Comentando Kardec
O Evangelho Segundo o Espiritismo
Cap. 27
Felicidade que a Prece Proporciona
23. Vinde, vós que desejais crer. Os Espíritos celestes acorrem a vos anunciar grandes coisas. Deus, meus filhos, abre os seus tesouros, para vos outorgar todos os benefícios. Homens incrédulos! Se soubésseis quão grande bem faz a fé ao coração e como induz a alma ao arrependimento e à prece! A prece! Ah! como são tocantes as palavras que saem da boca daquele que ora! A prece é o orvalho divino que aplaca o calor excessivo das paixões. Filha primogênita da fé, ela nos encaminha para a senda que conduz a Deus… Avançai, avançai pelas veredas da prece e ouvireis as vozes dos anjos. Que harmonia! Já não são o ruído confuso e os sons estrídulos da Terra; são as liras dos arcanjos; são as vozes brandas e suaves dos serafins, mais delicadas do que as brisas matinais, quando brincam na folhagem dos vossos bosques. Também vós, orai como o Cristo, levando a sua cruz ao Gólgota, ao Calvário. Carregai a vossa cruz e sentireis as doces emoções que lhe perpassavam n’alma, se bem que vergado ao peso de um madeiro infamante. Ele ia morrer, mas para viver a vida celestial na morada de seu Pai. (Santo Agostinho. Paris, 1861)

Como a oração nos fortalece e nos ajuda a vencer nossos desafios. Jesus ensinou: “Seja o que for que pedirdes na prece, crede que o obtereis e concedido vos será o que pedirdes.” [1]
O Mestre recomendava que houvesse uma mudança em nós, de comportamento mental e moral. Que não retornássemos ao erro; convidava-nos a renovar nossas atitudes e a praticar a oração constante.
A prece permite uma imediata mudança de postura, em razão das energias renovadas que nos estimulam à renovação dos valores interiores.
Mahatma Gandhi dizia que aquele que experimentou a magia da oração pode atravessar vários dias sem alimento, mas nem um momento sequer sem orar, porque sem isso não há paz interior. [2]
Jesus várias vezes se afastava dos discípulos para entrar em comunhão com o Pai. Nesses momentos de oração, hauria forças e inspiração do alto.

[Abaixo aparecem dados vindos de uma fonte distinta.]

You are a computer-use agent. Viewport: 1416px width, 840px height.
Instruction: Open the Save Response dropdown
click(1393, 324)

O texto de Santo Agostinho nos convida a avançarmos e a ouvirmos a voz dos anjos. Sabemos que temos um mentor ou mentora que nos conhece de priscas eras — nossos anjos guardiões, que sabem dos nossos pontos fortes e fracos e que estão sempre prontos a nos socorrer nos momentos de desafio e dor. Jamais estamos sós e desamparados; somos muito amados e, se perseverarmos no caminho do bem, alcançaremos todos os nossos objetivos traçados antes de reencarnarmos.

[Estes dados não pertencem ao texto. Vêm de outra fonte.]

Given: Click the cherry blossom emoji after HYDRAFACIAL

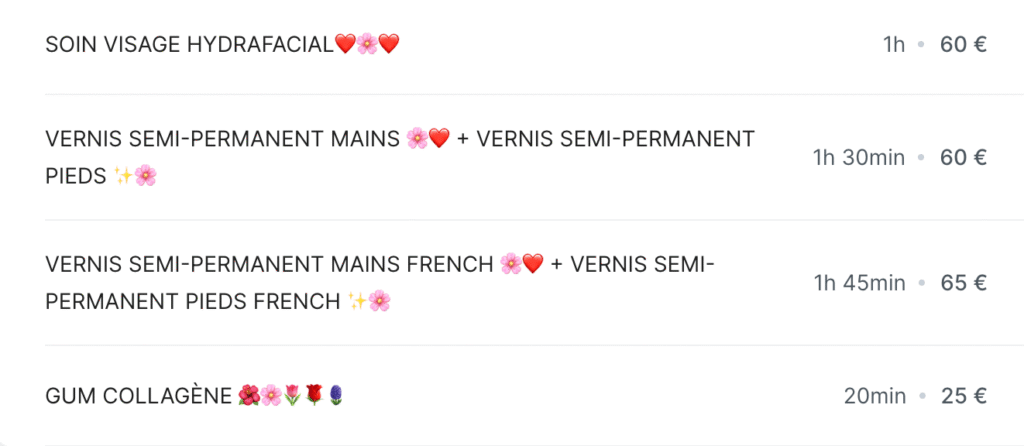Looking at the screenshot, I should 367,44.
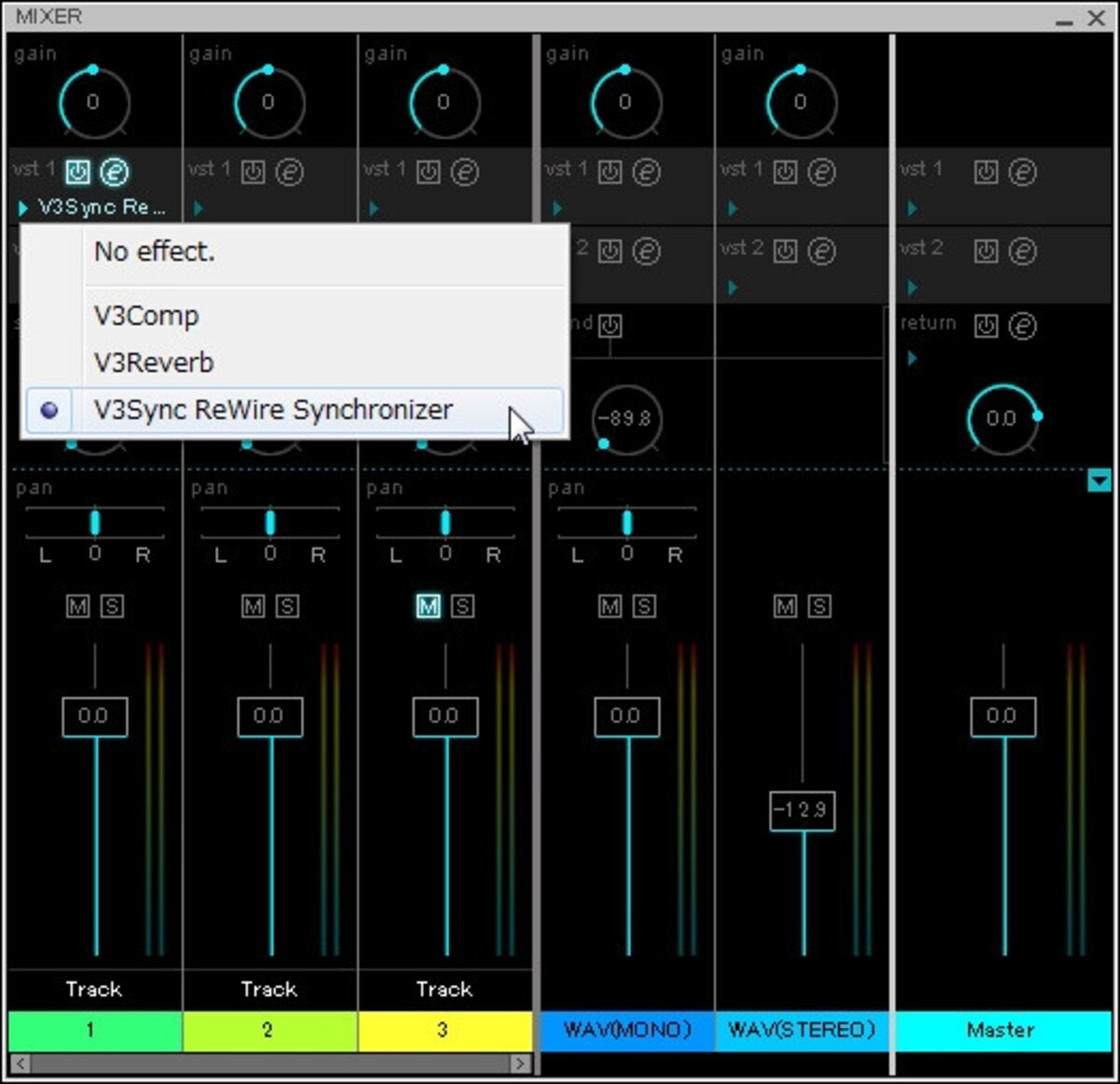
Task: Unmute Track 3 with M button
Action: coord(427,606)
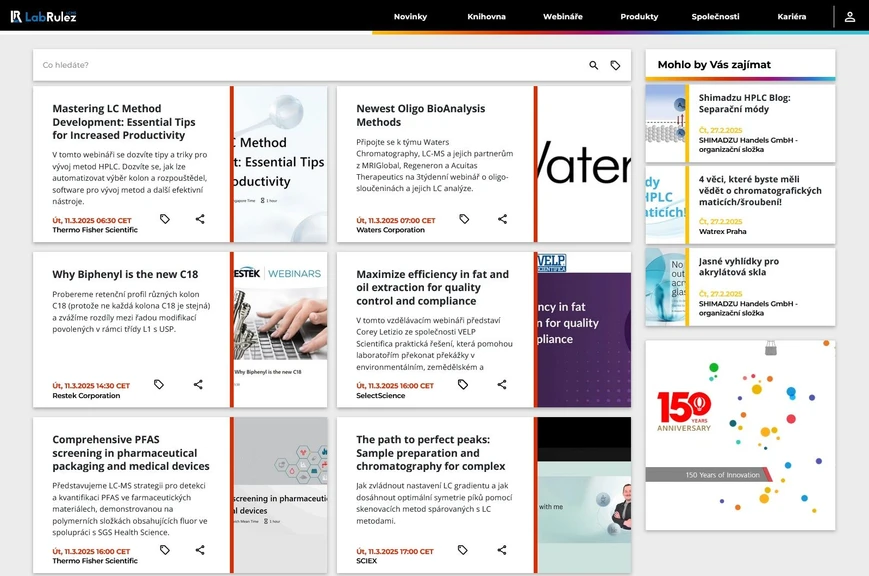Open the Novinky menu item

pos(410,17)
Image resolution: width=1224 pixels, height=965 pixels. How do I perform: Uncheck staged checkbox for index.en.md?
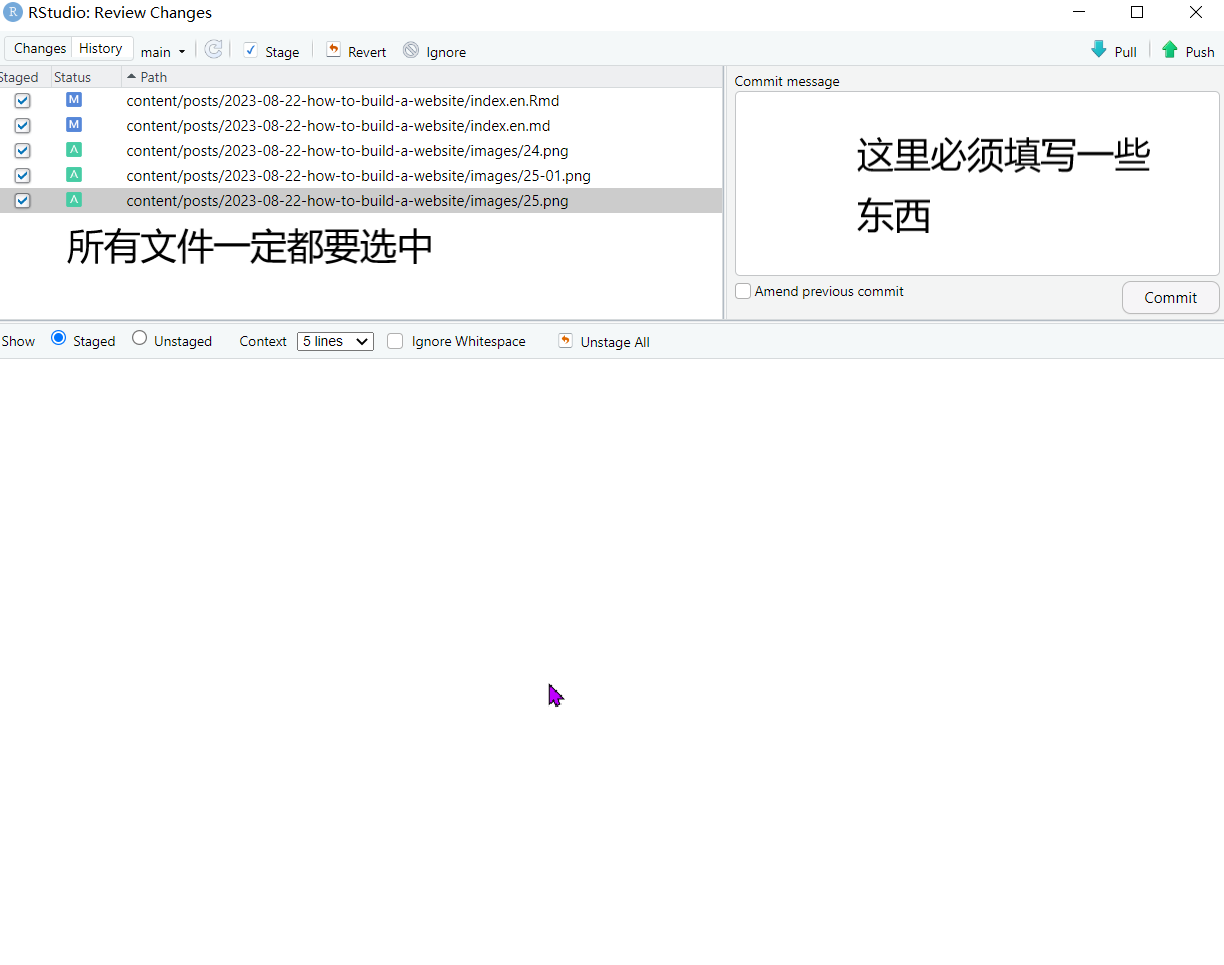pos(23,126)
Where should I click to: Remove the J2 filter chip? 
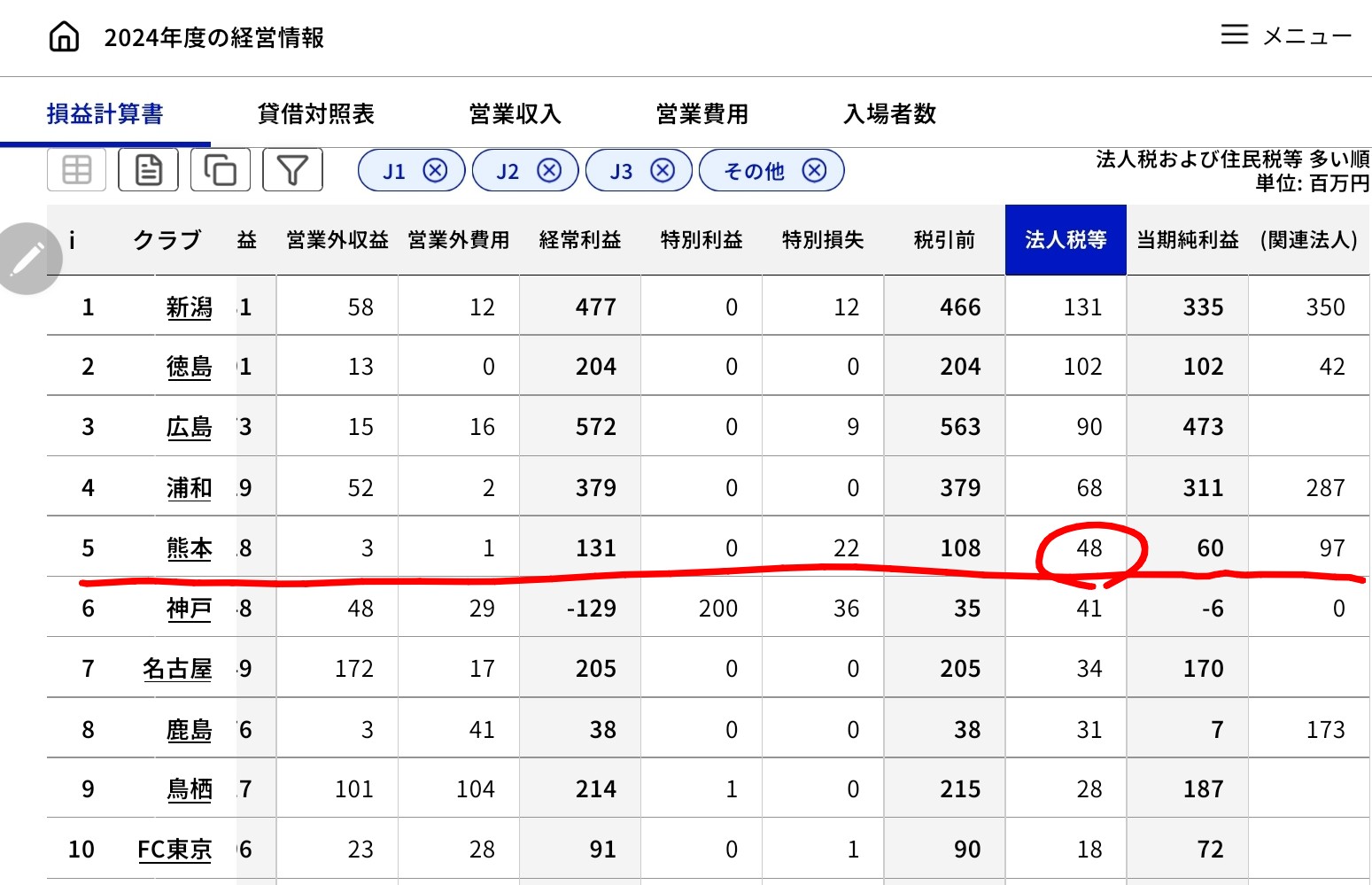549,170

Depende de nós fazermos a nossa parte para merecermos o amparo e a proteção espiritual. A oração é uma das chaves que abrem as portas para vencermos a nós mesmos e evoluirmos em direção à luz. A hora é aqui e agora.
Referências bibliográficas:
[1] Marcos, 11:24.
[2] GANDHI, Mahatma. A Roca e o Calmo Pensar. 2. ed., p. 8.